I look at Devon who is shaking her head emphatically.

“I am no one’s life coach,” she promises. “Syd is a former student. We volunteer in the ED ward together.”

“Eating disorders,” Sydney clarifies, and I nod, all too familiar with the abbreviation for what my sister struggled through for most of her post-pubescent years.

“It’s very nice to meet you, Sydney.” I release her hand though she doesn’t seem to want to let go. Her fingers linger on my wrist. “You’ve chosen an excellent life coach,” I tell her.

Devon shuts her eyes as if the mere sight of me is causing her pain and I chuckle. The elevator lurches to a halt and the doors ping open. I sweep an arm out to let them off, accepting Devon’s warning look with a smile. Her message is loud and clear.Remember your promise. How could I forget?

Though it’s obvious Devon is hauling ass, pulling her boot along beside her as fast as her little leg can manage, I match her stride easily and walk between them.

“Do you work here, Dr. Harrison?” Syd asks.

“No,” Devon answers. “He’s just here to torture me.”

“I’m here to meet an old friend,” I tell the girl and she nods.

The lobby opens up before us, a wide marble expanse enclosed in sheets of glass to let the natural light flood the space—an architect’s doomed attempt to combat the unavoidable melancholy of a hospital for sick kids. The sound of coughing and crying fills the cavernous space, bouncing off the tall panes of blueish glass. I’m suddenly back in my third year as a med student. The eight weeks I spent rounding in pediatrics pulled my heart so thin it could have crumpled like tissue paper. I consider turning back around.

I open my eyes to find Devon looking back at me while Syd chats with the nurse behind the desk.

Her head tilts a little and her face softens.
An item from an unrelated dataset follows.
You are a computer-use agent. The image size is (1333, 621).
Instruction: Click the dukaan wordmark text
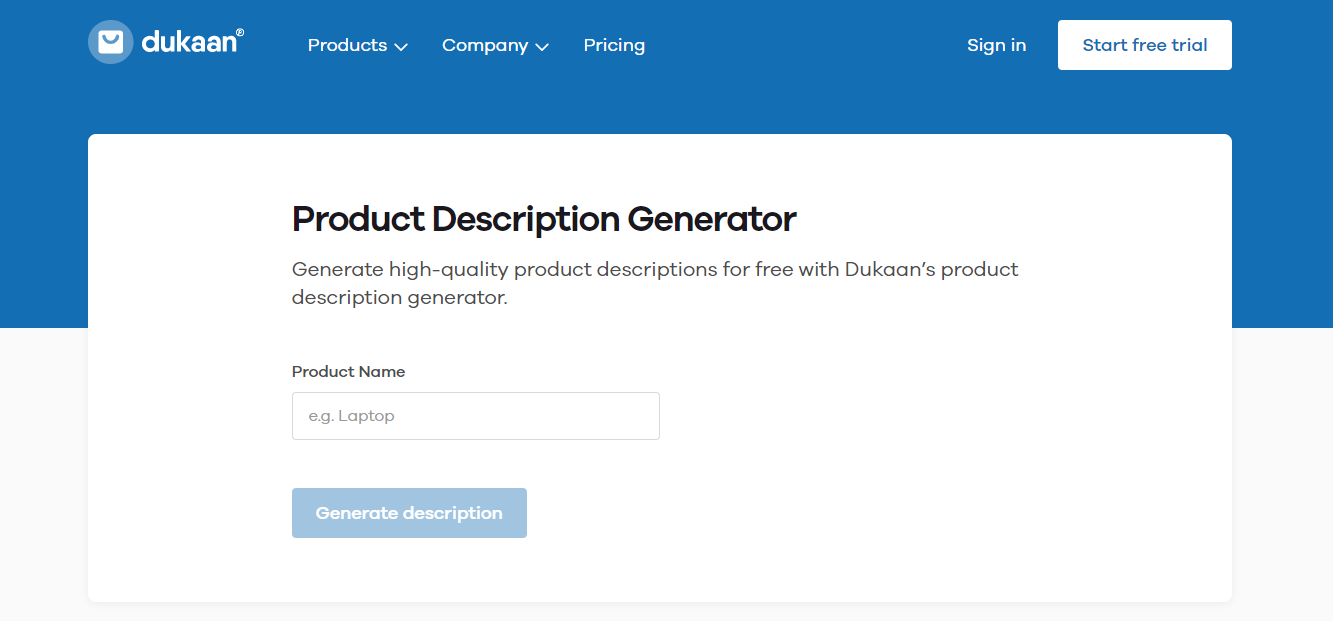[x=188, y=43]
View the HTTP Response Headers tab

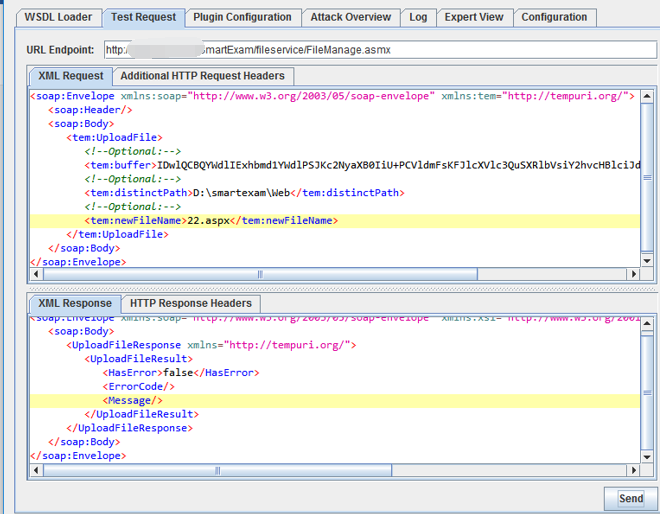click(190, 304)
I quickly speak to cover whatever it is she’s found in my expression: “I’m coming over to Meredith’s tonight in case there’s some imaginary dog you need to walk or a very pressing manicure you need to have.”

She hesitates, narrows her eyes at me. Syd appears with a visitor sticker and holds it out to Devon.

“I’m not around tonight,” she says quietly, and I’m shaken by the change in her voice.

I nod and scramble for something to tease her with. Of course, she’s not going to be around. She’s never around. I wonder if my increasing presence in Kevin’s life is hurting her social life more than she’s letting on and something like guilt nibbles at my gut.

“If you want, I don’t have to?—”

“I like to be home. At my mom’s,” she cuts me off. “Believe me, Jeff. It’s not all about you.”